• **Selected excerpt**:
This is a sample app that creates a simple Cloud Dataflow pipeline that writes the words "Hello" and "World" into Cloud Bigtable.
- Follow the Cloud Dataflow getting started instructions. (if required) Including:
- Create a project
- Enable Billing
- Enable APIs
- Create a Google Cloud Storage Bucket
- Development Environment Setup
- Install Google Cloud SDK
- Install Java
- Install Maven
- You may wish to also Run an Example Pipeline
- Create a Cloud Bigtable cluster using the Developer Console by clicking on the Storage > Cloud Bigtable > New Cluster button. After that, enter the Cluster name, ID, zone, and number of nodes. Once you have entered those values, click the Create button.
-
Using the HBase shell
create 'Dataflow_test', 'cf'
$ mvn compile exec:java -Dexec.mainClass="com.example.bigtable.dataflow.pardo.HelloWorldBigtablePardo" -Dexec.args="--runner=BlockingDataflowPipelineRunner --project=<PROJECTID> --bigtableProjectId=<PROJECTID> --bigtableClusterId=<CLUSTERID> --bigtableZoneId=<ZONE> --bigtableTableId=Dataflow_test --stagingLocation=gs://<STORAGE_BUCKET>/staging"

• **Listed entries**:
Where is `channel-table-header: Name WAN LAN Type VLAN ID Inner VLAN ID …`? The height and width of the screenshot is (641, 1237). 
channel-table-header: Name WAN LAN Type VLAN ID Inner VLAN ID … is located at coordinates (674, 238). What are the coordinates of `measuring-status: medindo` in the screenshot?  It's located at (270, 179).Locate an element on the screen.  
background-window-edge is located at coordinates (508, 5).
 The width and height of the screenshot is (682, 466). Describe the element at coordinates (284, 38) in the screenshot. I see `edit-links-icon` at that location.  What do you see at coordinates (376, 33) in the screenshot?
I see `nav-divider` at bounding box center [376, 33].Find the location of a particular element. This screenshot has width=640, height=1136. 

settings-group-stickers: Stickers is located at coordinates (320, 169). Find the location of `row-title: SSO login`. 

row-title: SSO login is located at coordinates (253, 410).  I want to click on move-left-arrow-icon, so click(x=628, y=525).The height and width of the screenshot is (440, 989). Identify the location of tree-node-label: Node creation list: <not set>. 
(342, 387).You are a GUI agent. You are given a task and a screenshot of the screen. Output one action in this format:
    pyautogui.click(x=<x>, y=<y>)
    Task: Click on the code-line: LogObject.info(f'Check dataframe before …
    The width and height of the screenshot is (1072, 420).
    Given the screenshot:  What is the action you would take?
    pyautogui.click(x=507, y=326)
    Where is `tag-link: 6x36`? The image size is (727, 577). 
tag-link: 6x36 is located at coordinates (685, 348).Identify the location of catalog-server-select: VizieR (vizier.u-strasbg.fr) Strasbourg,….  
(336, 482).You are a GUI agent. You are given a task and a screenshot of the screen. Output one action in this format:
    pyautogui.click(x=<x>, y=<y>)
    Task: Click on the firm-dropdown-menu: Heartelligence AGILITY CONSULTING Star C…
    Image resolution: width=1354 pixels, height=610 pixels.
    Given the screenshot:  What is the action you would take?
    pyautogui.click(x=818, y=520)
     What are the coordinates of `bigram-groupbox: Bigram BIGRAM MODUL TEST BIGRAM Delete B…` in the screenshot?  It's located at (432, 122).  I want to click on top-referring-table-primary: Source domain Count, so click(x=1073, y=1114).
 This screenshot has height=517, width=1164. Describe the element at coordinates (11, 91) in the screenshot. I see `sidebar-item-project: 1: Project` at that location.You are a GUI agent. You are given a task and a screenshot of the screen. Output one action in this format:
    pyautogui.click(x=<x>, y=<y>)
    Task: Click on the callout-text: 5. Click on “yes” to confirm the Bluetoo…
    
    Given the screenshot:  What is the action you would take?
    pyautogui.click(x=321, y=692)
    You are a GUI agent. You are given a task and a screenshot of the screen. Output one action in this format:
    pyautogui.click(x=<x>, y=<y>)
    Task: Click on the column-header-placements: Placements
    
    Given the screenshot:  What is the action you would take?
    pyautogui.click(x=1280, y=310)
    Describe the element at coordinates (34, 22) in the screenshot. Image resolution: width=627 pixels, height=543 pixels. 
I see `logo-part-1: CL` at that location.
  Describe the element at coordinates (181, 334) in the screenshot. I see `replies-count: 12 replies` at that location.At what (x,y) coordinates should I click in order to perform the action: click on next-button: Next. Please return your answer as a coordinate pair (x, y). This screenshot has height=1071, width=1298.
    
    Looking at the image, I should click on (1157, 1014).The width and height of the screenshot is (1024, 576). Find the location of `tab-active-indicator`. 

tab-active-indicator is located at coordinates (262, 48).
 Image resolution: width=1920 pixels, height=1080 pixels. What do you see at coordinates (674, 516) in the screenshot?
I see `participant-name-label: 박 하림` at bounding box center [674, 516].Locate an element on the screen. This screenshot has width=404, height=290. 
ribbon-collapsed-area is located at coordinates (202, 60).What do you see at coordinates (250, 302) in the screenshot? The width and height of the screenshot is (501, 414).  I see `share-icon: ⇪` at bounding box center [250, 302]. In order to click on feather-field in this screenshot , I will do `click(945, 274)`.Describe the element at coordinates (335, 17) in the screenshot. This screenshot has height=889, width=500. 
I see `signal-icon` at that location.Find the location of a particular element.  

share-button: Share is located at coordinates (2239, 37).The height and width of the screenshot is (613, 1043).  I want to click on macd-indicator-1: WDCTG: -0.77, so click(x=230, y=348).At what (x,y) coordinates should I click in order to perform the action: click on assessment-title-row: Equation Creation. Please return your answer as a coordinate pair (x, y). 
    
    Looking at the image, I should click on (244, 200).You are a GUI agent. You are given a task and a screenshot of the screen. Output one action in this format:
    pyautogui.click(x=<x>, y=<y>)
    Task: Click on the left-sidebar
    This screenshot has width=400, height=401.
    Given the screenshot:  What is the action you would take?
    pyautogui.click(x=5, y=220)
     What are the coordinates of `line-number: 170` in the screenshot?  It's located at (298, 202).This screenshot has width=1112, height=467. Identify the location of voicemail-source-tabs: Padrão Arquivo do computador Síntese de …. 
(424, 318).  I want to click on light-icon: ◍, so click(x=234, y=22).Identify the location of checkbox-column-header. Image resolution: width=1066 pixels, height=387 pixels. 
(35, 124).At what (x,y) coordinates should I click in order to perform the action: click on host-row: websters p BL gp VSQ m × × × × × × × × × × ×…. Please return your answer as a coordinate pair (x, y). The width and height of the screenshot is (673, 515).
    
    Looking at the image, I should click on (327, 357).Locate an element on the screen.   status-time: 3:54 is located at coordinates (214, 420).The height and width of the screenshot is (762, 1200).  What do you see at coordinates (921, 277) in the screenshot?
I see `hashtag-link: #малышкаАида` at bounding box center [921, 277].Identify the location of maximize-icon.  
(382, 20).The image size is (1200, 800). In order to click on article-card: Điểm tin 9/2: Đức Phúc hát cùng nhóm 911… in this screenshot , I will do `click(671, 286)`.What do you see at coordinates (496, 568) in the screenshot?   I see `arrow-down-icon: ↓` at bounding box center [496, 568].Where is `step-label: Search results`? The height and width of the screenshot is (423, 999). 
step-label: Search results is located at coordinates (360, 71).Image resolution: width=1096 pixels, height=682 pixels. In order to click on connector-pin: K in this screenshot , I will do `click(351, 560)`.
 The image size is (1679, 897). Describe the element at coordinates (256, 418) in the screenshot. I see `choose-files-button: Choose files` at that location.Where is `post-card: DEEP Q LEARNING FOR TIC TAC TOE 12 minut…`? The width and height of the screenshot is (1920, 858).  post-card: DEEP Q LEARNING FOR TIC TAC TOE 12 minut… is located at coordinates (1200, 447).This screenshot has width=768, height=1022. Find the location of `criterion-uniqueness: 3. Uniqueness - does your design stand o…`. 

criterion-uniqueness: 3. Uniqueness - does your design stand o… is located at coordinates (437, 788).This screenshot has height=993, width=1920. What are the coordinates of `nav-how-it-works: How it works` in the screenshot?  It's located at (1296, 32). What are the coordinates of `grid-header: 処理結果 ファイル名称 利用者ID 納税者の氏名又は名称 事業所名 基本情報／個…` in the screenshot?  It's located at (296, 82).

• **Directive 1**:
Which runner does the Maven command in the Cloud Dataflow and Bigtable sample instructions specify?
• **Directive 2**:
According to the Cloud Dataflow and Bigtable sample instructions, why must a Cloud Bigtable cluster be created before the sample is run? Answer in one to three sentences.
• **Directive 3**:
Resume the Cloud Dataflow and Bigtable sample instructions after the final Maven command.

• **Your response 1**:
BlockingDataflowPipelineRunner

• **Your response 2**:
The sample app builds a Cloud Dataflow pipeline that writes the words "Hello" and "World" into Cloud Bigtable, so a cluster must exist to receive that data. Its cluster ID and zone are then passed to the Maven command through the --bigtableClusterId and --bigtableZoneId arguments.

• **Your response 3**:
Note: Occasionally, you may see log messages similar to the following. It is safe to ignore these warnings, which will be fixed in a future release:
INFO: Job finished with status DONE
[WARNING] thread Thread[pool-1-thread-1,5,com.example.bigtable.dataflow.pardo.HelloWorldBigtablePardo] was interrupted but is still alive after waiting at least 15000msecs
[WARNING] thread Thread[pool-1-thread-1,5,com.example.bigtable.dataflow.pardo.HelloWorldBigtablePardo] will linger despite being asked to die via interruption
[WARNING] NOTE: 1 thread(s) did not finish despite being asked to via interruption. This is not a problem with exec:java, it is a problem with the running code. Although not serious, it should be remedied.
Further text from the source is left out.